We compared memories - each image (well those during our life-time anyway) - inducing us to remember earlier times. When Elvis died I was youth hostelling with friends and I remember the kitchen being full of weeping women. When man landed on the moon I was a child on holiday with my family, my brother sleeping on the top bunk. When Princess Diana died I remember Hodmandod Senior calling me to come and look at the television and standing there incredulously. When the bombs went off last year in London I was sitting where I am now and emailed my agent - who rang me back immediately and as she spoke I could hear the sirens sounding in the background. But the most striking image and front page for me was of the twin towers and the memory of rushing into the flight control room of the heliport in Greenland and not wanting to believe what I could see in front of me was real.

I think back now and once again come to the conclusion time is not linear. It lives like we do, growing and shrinking, standing still and then moving quickly - so erratically it is impossible to contain - a wisp of something that was there and is there no longer.

I then said good-bye to Maxine and started off for St Paul's. This is the first time I met a fellow blogger and I have to say I very much enjoyed the experience. We seemed to have a lot common - universities and interests, people we'd met and where we had been.

I started to walk to St Paul's but soon gave up and took the tube. The tube is much less crowded these days, it seems to me. Maybe because it is so much more expensive than it used to be, or because of the shadow of the bombing last year, or perhaps just because it was such a warm sultry evening. However each time I am on one of those trains I imagine how it must have been last year and the hideous it must have been waiting for help underground. These days I also plan my escape. I do this wherever I go, however I go - on each plane ride and each train. Where are the exits, and what must be done to get through them.

After emerging at St Paul's, and being impressed by its white grandeur, and noting to myself that it deserves its own special visit, I walked down towards the Thames.

You may be wondering, if you have read this far, why there are no pictures, and so I have to confess that although I brought my camera 400 miles I found when I got there that the batteries were flat, which was frustrating. So I decided to try and remember as much as I could instead.

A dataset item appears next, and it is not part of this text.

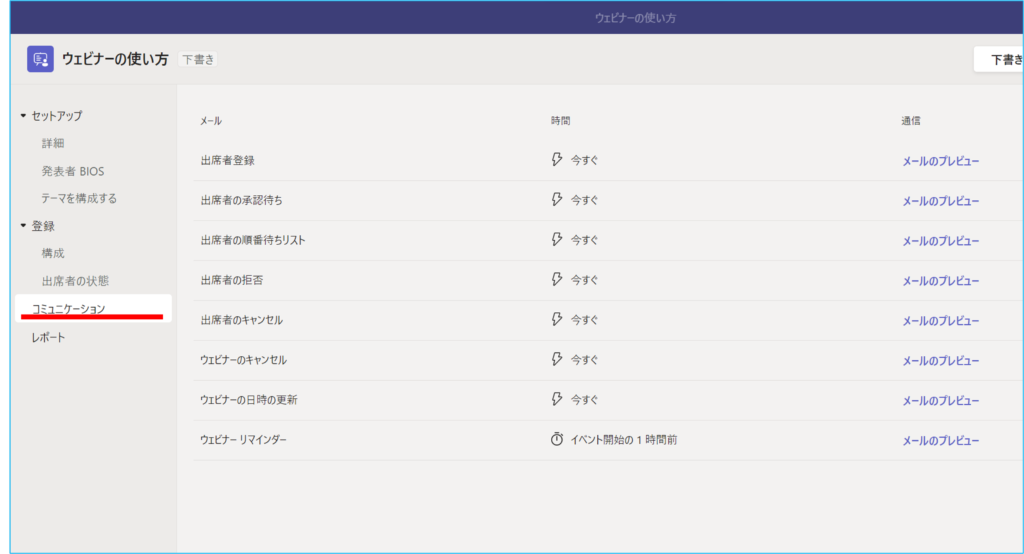Click lightning icon in 出席者の順番待ちリスト row
Screen dimensions: 1024x554
(557, 240)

So... it was warm, the air was still. It was as though I could feel every molecule touching me, and my body was sweeping through it as if it was wading through water. Along each street there seemed to be a wine bar with people sitting outside talking and drinking. One street was called Sermon Walk and I imagined preachers standing there long ago trying to convert the merchants and other townspeople. There was no one there now. This was the city part of London in the evening and apart from the wine bars everything was quiet. There were archways leading to more bars. On the railings of the cathedral notices advertised tonight's concert which was about to begin. Men dressed in suits and women in high shoes and summer dresses climbed the steps two at a time. Then along I crossed a main road called St Paul's Church yard and then another. A solitary middle-aged man strode purposefully along a road that seemed to be going nowhere.

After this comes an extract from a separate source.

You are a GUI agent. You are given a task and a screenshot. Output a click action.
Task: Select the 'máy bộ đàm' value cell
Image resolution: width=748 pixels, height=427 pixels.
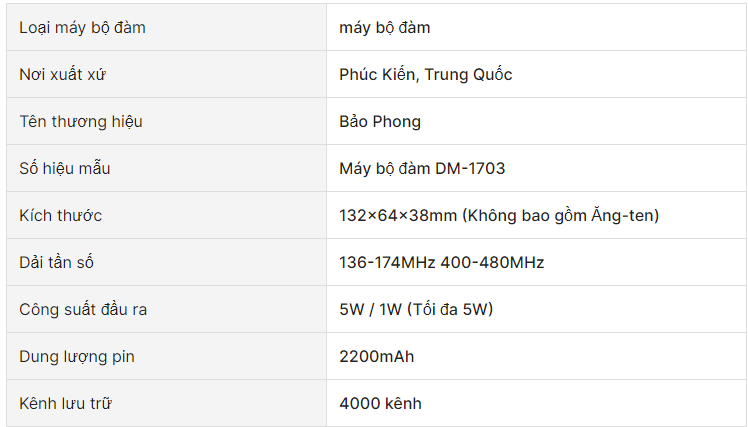tap(537, 27)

An alleyway opened out to the bridge and the Tate Modern beyond. Then I saw the bridge. It is shiny, and composed of a mesh of grey metal.

Underneath the bridge the cables twanged a little when people walked. I hoped it would sway but it did not. I found it a little disappointing. The millennium bridge in Newcastle which I saw last year was a much superior in design. However it did strike me that there are similarities: both lead to modern art galleries, both are sweeping structures, and from both it is possible to see other bridges and famous sights. It is here that the London millennium bridge has the edge. In one direction there was the tower bridge looking sparklingly clean and almost surreal, the building shaped like an onion, the wheel...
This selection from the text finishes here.